I know other countries have water charges and property taxes...
But where these taxes are implemented, is the marginal rate of taxation 52% for anyone who is earning in excess of €32,000?


----------



## blueband (14 Oct 2014)

Ceist Beag said:


> What a load of cliched hyperbole! Look here are some facts before you continue ranting.
> 1. We are still spending more than we take in so further inroads are needed to either reduce spending or increase the tax take.
> 2. As per the recommendations from the troika, we need to make changes to how we collect tax, to be less transaction based and more predictable/regular.
> 3. The property tax and the water charges are two steps in this direction.
> ...


for the love of god, how many more times, we are all paying for our water usage as it is! what part of your brain is not picking up that! ???


----------



## Leo (14 Oct 2014)

blueband said:


> but we never had free water in the first place!  it just now we are paying for it twice,  how can that be fair?



Everyone who was on a private supply was paying for it twice, effectively subsidising those who could avail of a public supply, now everyone is only paying for it once.


----------



## blueband (14 Oct 2014)

Leo said:


> Everyone who was on a private supply was paying for it twice, effectively subsidising those who could avail of a public supply, now everyone is only paying for it once.


eh...no, everyone is now paying paying for it twice..


----------



## Conan (14 Oct 2014)

Why do some people continue with this idea that we are "paying for water twice". On that basis are we not also paying twice for :
- car tax
- TV licence
- NCT
- airport taxes
- taxes on alcohol
etc, etc.....

The very same people who want to abolish the water charge want the delivery system overhauled (the pipes). But they want someone else to pay (they always wants someone else to pay for everything). 
I fully agree that the Govt have made a mess of the implementation of the charge (and just complicated it today with tax reliefs), but the principle of charging for such a utility (to pay for the delivery overhaul and to encourage conservation) is just common sense. The problem is that a certain part of the electorate, encouraged by populist politicians, expect the State (other taxpayers) to pay for everything.
Four years ago this little country was bust (thanks to FF) and a host of celebrity economist appearing nightly on Vincent Browne postulated that it was inevitable that the country would have to seek a second bailout. I don't hear much from Professors Lucey and Gurdiev more recently now that our reputation was been much enhanced, our borrowing capability much improved (and we are still borrowing to fund our spending- even if it is at a much reduced level). 
I can fully understand that SF, FF and the looney left brigade don't want to see the economy improving. Their populist strategy is based on being critical of every effort to bridge the gap between what we spend and what we take in. In the financial world of SF, People who never made any Profit, the Anti Everything Alliance etc etc it is the "rich" who should pay for everything. Disneyworld economics.


----------



## Ceist Beag (15 Oct 2014)

blueband said:


> for the love of god, how many more times, we are all paying for our water usage as it is! what part of your brain is not picking up that! ???

_Set problem 1_: Can you render the listing lines between the one holding "The width and height of the screenshot is (1295, 683)." and the one holding "Move is located at coordinates (740, 98).", inclusive, as a numbered list that leaves out blank lines?

_Information supplied_:
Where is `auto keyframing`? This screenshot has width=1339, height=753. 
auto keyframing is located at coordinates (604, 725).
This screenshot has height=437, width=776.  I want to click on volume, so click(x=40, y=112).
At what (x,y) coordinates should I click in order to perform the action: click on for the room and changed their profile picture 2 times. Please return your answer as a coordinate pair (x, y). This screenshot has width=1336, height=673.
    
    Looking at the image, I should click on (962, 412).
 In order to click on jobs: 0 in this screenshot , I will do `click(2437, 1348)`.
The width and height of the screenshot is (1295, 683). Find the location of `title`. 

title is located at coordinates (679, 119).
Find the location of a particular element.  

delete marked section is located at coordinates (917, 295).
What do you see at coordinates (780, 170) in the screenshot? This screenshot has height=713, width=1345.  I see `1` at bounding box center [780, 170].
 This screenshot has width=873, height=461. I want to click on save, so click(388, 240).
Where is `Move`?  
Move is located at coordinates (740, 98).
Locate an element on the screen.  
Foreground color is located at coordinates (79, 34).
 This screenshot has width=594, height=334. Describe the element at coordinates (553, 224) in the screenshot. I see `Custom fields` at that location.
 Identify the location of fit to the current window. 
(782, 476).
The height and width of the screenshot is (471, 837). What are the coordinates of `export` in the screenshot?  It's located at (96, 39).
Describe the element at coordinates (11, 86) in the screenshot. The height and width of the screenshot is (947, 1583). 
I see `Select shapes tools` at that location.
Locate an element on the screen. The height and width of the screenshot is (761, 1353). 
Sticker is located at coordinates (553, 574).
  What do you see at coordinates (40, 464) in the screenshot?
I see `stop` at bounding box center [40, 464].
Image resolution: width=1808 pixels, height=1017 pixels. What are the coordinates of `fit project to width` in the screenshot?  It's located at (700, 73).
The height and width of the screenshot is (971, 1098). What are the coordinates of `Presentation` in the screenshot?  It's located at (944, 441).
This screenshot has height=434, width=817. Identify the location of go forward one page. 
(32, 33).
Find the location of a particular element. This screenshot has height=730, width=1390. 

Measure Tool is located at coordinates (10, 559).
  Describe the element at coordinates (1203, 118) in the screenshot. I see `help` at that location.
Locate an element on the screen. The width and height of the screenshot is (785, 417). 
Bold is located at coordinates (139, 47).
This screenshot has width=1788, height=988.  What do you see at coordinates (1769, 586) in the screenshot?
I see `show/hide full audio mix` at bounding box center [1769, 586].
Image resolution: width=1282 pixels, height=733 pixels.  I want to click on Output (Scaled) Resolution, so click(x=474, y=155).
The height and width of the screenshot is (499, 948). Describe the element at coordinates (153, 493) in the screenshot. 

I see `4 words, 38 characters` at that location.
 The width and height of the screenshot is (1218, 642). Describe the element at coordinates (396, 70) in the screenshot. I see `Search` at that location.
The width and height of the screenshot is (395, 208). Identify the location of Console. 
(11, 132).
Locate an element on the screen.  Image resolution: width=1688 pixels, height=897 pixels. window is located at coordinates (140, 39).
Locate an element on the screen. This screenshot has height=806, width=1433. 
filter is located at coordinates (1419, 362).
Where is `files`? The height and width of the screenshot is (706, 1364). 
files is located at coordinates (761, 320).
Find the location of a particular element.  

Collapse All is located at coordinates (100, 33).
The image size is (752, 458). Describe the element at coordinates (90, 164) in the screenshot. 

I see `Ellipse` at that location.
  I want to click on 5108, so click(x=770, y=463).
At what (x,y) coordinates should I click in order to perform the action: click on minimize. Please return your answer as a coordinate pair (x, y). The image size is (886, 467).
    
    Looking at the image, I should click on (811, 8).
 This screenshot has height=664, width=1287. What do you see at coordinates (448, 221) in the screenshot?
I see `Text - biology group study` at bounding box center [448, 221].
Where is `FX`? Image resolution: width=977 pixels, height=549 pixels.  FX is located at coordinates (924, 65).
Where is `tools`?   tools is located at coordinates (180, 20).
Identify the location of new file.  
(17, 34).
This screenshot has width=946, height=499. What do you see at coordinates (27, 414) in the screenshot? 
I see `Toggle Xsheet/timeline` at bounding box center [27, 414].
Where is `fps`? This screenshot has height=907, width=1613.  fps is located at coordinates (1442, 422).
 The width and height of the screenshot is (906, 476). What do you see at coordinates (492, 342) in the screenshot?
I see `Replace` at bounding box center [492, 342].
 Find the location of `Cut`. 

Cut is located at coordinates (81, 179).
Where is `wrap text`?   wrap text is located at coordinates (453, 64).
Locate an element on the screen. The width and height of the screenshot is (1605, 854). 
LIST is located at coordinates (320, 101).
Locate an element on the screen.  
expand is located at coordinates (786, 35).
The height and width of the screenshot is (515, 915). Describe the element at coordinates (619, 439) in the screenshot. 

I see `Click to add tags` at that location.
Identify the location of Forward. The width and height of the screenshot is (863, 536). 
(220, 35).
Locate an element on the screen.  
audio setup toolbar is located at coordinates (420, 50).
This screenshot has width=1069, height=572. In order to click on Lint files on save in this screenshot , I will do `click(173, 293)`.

_Set problem 2_: Rewrite the forum thread from "I know other" through "excess of €32,000?", inclusive, with "marginal rate of taxation" replaced by "top rate of tax".

_Right answer 1_:
1. The width and height of the screenshot is (1295, 683). Find the location of `title`. 
2. title is located at coordinates (679, 119).
3. Find the location of a particular element.  
4. delete marked section is located at coordinates (917, 295).
5. What do you see at coordinates (780, 170) in the screenshot? This screenshot has height=713, width=1345.  I see `1` at bounding box center [780, 170].
6.  This screenshot has width=873, height=461. I want to click on save, so click(388, 240).
7. Where is `Move`?  
8. Move is located at coordinates (740, 98).

_Right answer 2_:
I know other countries have water charges and property taxes...
But where these taxes are implemented, is the top rate of tax 52% for anyone who is earning in excess of €32,000?